The biotechnology sector, especially SMID-cap biotech equities, suffered a dramatic drawdown in 2021. Investor sentiment toward the sector remains poor, but my outlook has become increasingly bullish as multiple headwinds facing biotech over the past year or so begin to abate and turn into potential tailwinds for 2022 and beyond. Encouragingly, the level of innovation across the industry has never been higher, in my view. I believe many biotech stocks may be nearing a bottom, even though the exact timing of (and catalyst for) a rebound remains unclear as of this writing.
A challenging 2021 for biotech sector
From its peak in early February 2021 through mid-February 2022, the SMID-cap biotech-dominated XBI Index was down 49%, lagging both the broader health care sector and the overall US equity market by sizable margins. The underperformance was deeper and lasted longer than any prior drawdown since the inception of the XBI Index in 2006. Bigger-cap biotech stocks also underperformed over the same trailing 12-month span, although not as severely as their SMID-cap counterparts.
A slew of challenges weighed on the biotech industry last year, including regulatory uncertainty, drug pricing worries, excessive numbers of new IPOs, a relative dearth of M&A deals, and generally frothy equity valuations. More recently, the widespread expectation of rising interest rates has loomed large as the US Federal Reserve (Fed) prepares to begin tightening monetary policy amid higher inflation.
Reasons for optimism going forward
However, I believe most of these headwinds are abating and (in some cases) even transitioning to tailwinds for 2022 and beyond, underpinning my bullish outlook for the industry.
- FDA turmoil: The recent US Senate confirmation of Robert Califf as FDA commissioner was a positive development, in my opinion. I expect Dr. Califf to be a stabilizing force and a morale booster for the FDA staff, which has been under enormous strain due to the COVID-19 pandemic. In addition, reduced workloads related to COVID vaccines and therapeutics should enable FDA staff to focus more on non-COVID drug approvals and other priorities.

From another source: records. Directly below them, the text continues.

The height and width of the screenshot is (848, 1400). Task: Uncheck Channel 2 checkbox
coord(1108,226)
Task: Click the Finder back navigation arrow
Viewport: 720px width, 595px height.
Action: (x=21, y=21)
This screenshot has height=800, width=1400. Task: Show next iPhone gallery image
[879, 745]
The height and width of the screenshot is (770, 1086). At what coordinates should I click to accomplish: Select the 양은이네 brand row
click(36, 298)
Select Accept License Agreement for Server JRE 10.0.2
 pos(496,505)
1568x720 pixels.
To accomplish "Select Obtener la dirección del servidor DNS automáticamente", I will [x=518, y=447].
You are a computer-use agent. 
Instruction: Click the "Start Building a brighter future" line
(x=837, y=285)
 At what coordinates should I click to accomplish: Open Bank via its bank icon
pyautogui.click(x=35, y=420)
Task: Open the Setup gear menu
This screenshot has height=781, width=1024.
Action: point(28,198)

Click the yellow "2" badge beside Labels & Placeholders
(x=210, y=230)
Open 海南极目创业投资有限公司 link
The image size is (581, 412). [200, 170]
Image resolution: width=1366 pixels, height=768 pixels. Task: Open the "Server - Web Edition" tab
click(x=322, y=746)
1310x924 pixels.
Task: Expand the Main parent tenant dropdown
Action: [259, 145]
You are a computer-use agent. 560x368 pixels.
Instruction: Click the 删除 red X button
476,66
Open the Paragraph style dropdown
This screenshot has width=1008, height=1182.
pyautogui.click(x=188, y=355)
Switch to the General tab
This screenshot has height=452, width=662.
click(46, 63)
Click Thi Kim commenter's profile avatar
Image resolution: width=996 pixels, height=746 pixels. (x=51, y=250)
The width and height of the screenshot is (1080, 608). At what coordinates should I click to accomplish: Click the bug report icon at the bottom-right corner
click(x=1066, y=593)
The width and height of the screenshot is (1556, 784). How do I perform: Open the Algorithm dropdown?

- Drug pricing concerns: The worst-case scenario in US drug pricing reform entering 2021 — that sweeping legislation might lead to across-the-board, draconian price cuts — now appears to be off the table in the foreseeable future. Given the latest setbacks to the “Build Back Better” legislation, my base case is that no drug pricing reform will be enacted in 2022 (or even in 2023/2024). Another possibility is that some form of Medicare Part D benefit redesign and limited drug price negotiation could pass this year, from which the biotech industry as a whole would likely benefit.
- Excessive numbers of IPOs: There were 82 biotech IPOs in 2021, compared with 69 in 2020 and 41 in 2019. Many of these companies were years away from the clinic and even further from generating derisking data or having drugs ready for regulatory review. In other words, many of these companies had no business going public. The good news: I expect to see a meaningful drop-off in the number of biotech IPOs this year. To wit, there have been only four so far, three of which are clinical-stage companies.
- Relative dearth of M&A: Both the number and size of M&A deals transacted in 2021 were lower than in prior years, which may have been due to: 1) many sellers remaining wedded to unrealistically high valuation expectations from 2020; and 2) many buyers exercising greater caution around Federal Trade Commission (FTC) scrutiny. But sellers’ lofty expectations may be resetting in 2022, while many buyers are now flush with cash and may become more comfortable working within existing regulatory constraints. (That bears watching.)
- Frothy equity valuations: Coming out of the initial “COVID dip” in March 2020, biotech valuations were bid up to historic highs later that year, as many generalist investors bought into innovative cures and treatments for various diseases. Then investor fund flows sharply reversed in 2021, moving from biotech and other COVID “winners” into COVID “losers” amid the reopening trade. Consequently, SMID-cap biotech valuations had corrected by roughly 50% as of early 2022, with several analyses suggesting they may now be close to bottoming.
Bottom line on biotech stocks
After a trying period over the past year or so, I believe now may be an opportune time for forward-thinking equity investors to take a fresh look at the biotech sector.